[EXTRAIT CHOISI]:
*-*-*

S’exprimant depuis un croiseur nucléaire, il dénonce les actions provocatrices de Washington dans la région, ses vols de bombardiers stratégiques aux limites des territoires russes, et les incursions de ses sous-marins nucléaires dans les eaux russes en mer de Barents depuis la Norvège.
L’Ukraine n’était qu’un hors-d’œuvre, pour les stratèges de l’OTAN, le plat de consistance sera le Grand Nord.
Le chef de la diplomatie russe, Sergueï Lavrov, a rappelé que l’Arctique était pour Moscou une zone d’influence historique, non-contestée jusqu’à présent, et a dénoncé l’offensive occidentale dans la région.
Le 25 avril, Vladimir Kulishov, directeur adjoint du FSB, service fédéral de sécurité russe, et Yu Zhong, patron des garde-côtes chinois, ont signé à Mourmansk, un accord pour veiller conjointement au respect du droit maritime. Conformément aux protocoles de Montego Bay.
Le choix de Mourmansk proche de la Finlande, nouveau membre de l’Otan, est un avertissement adressé à l’Alliance Atlantique. Et pour que ce soit bien clair, Moscou a entrepris de construire des avant-postes militaires, des ports en eau profonde et des aérodromes tous temps dans cette zone.

*-*-*

[LIGNES DE DONNÉES]:

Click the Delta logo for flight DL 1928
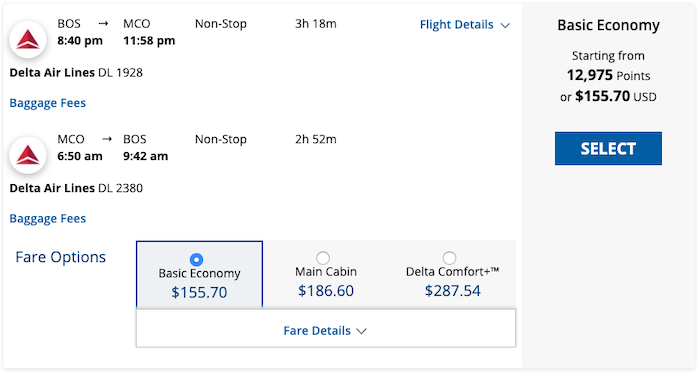The image size is (700, 372). click(x=28, y=40)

*-*-*

[PARTIES DE L'EXERCICE]:
a: Dans l'extrait choisi, réécrivez sous forme de liste le paragraphe qui commence par « Le choix de Mourmansk ». Gardez-en les faits principaux.
b: Reproduisez à l'identique le passage de l'extrait choisi qui va de « Le chef de la » jusqu'à « dans cette zone. ».
c: D'après l'extrait choisi, dans quelle ville Vladimir Kulishov et Yu Zhong ont-ils signé leur accord ?

[RÉPONSES RÉDIGÉES]:
a:
- Le choix de Mourmansk, proche de la Finlande, nouveau membre de l'OTAN, est un avertissement adressé à l'Alliance atlantique.
- Moscou a entrepris de construire des avant-postes militaires dans cette zone.
- Moscou y construit aussi des ports en eau profonde.
- Moscou y construit également des aérodromes tous temps.

b:
Le chef de la diplomatie russe, Sergueï Lavrov, a rappelé que l’Arctique était pour Moscou une zone d’influence historique, non-contestée jusqu’à présent, et a dénoncé l’offensive occidentale dans la région.
Le 25 avril, Vladimir Kulishov, directeur adjoint du FSB, service fédéral de sécurité russe, et Yu Zhong, patron des garde-côtes chinois, ont signé à Mourmansk, un accord pour veiller conjointement au respect du droit maritime. Conformément aux protocoles de Montego Bay.
Le choix de Mourmansk proche de la Finlande, nouveau membre de l’Otan, est un avertissement adressé à l’Alliance Atlantique. Et pour que ce soit bien clair, Moscou a entrepris de construire des avant-postes militaires, des ports en eau profonde et des aérodromes tous temps dans cette zone.

c: Ils l'ont signé à Mourmansk.